For investigators in Simsbury in 2018, closing the 2014 case with a confession alone wasn’t enough. As the police report noted, Leverett did recall details of the crime only the perpetrator could know. But physical evidence was an issue.
Where was the knife? Leverett said he tossed it out his car window on the night of the murder. Days later he fetched it and put it in a trash compactor at his work.
The bloody clothes he was wearing? Leverett told investigators he washed his pants and shirt on the night of the stabbing, then dropped them at a Good Will donation box.
Police thought they had the necessary corroborating evidence when Leverett said that after killing the jogger, he wrote out two confessions. But when police examined the letters, the handwritten notes only mentioned “a serious crime” — nothing about a murder or even Simsbury.

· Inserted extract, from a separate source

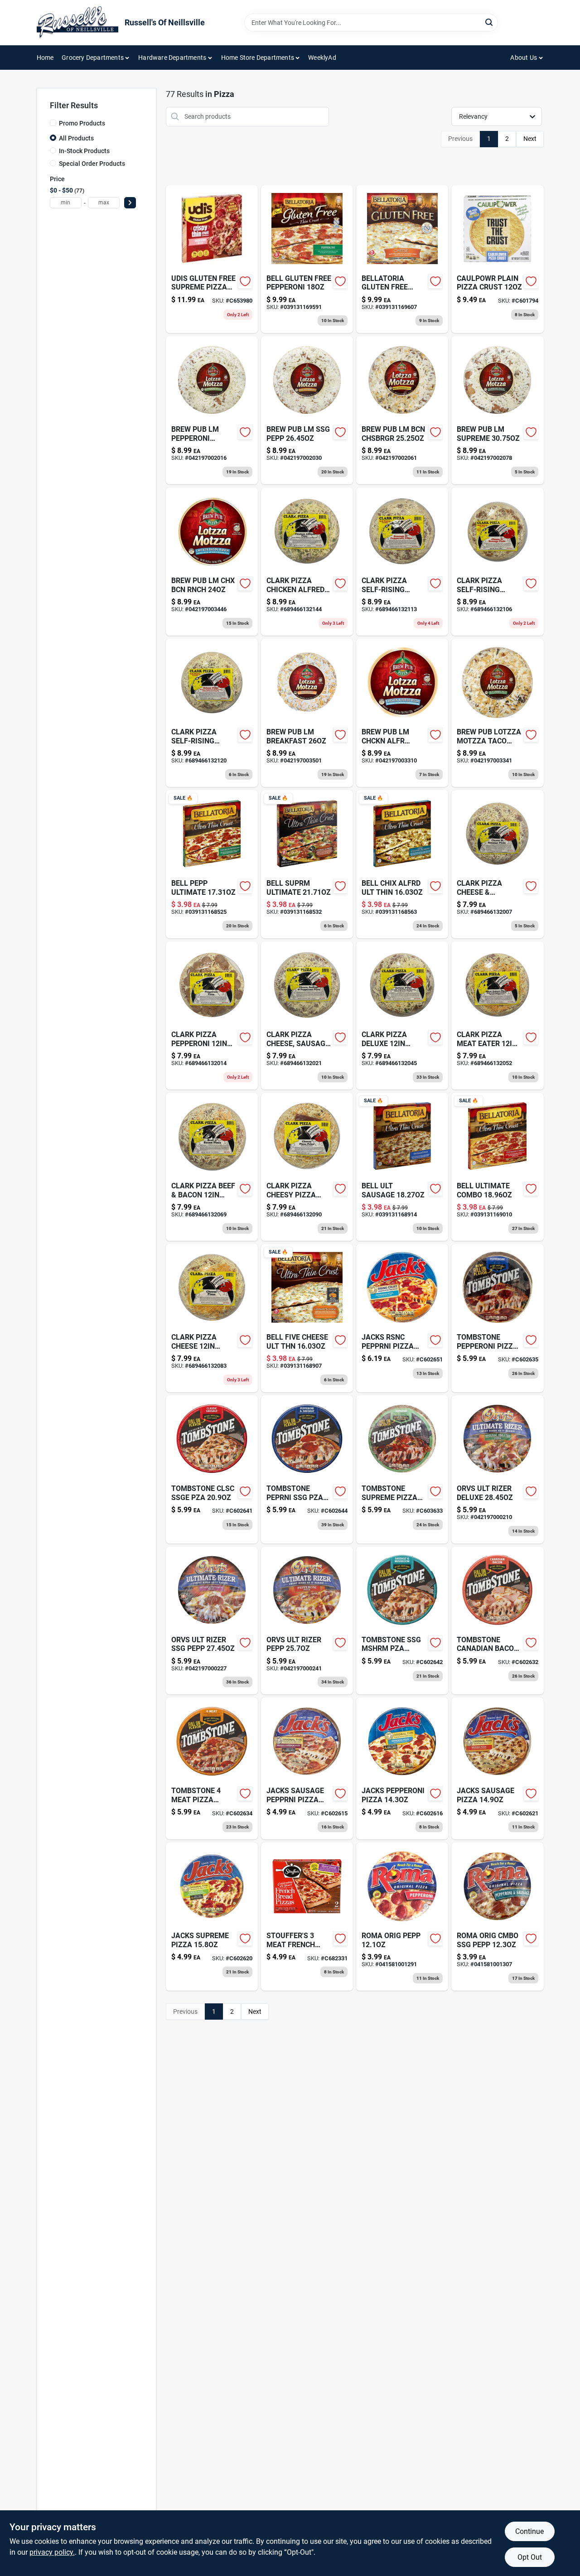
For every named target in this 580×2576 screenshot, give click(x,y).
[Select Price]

But what about the gloves?
Leverett said he had been wearing gloves when he killed Millan. At first, he told police he had tossed them as well. But then he remembered. That night he had actually thrown the gloves up into the rafters of a barn on his family’s property. They were bloody, he wanted to keep them out of sight. But one of the gloves flopped back down — he put it in the trash. The other glove “fell into a crevasse behind a cabinet and he could not reach it.” The house had new owners, but the glove could still be there.
The barn was still standing when police went looking with the new property owner’s permission on Sept. 20. They spotted the glove stuck between two walls. Leverett identified it as the one he was wearing in 2014, and blood on the item matched Millan’s DNA — giving police the link they needed.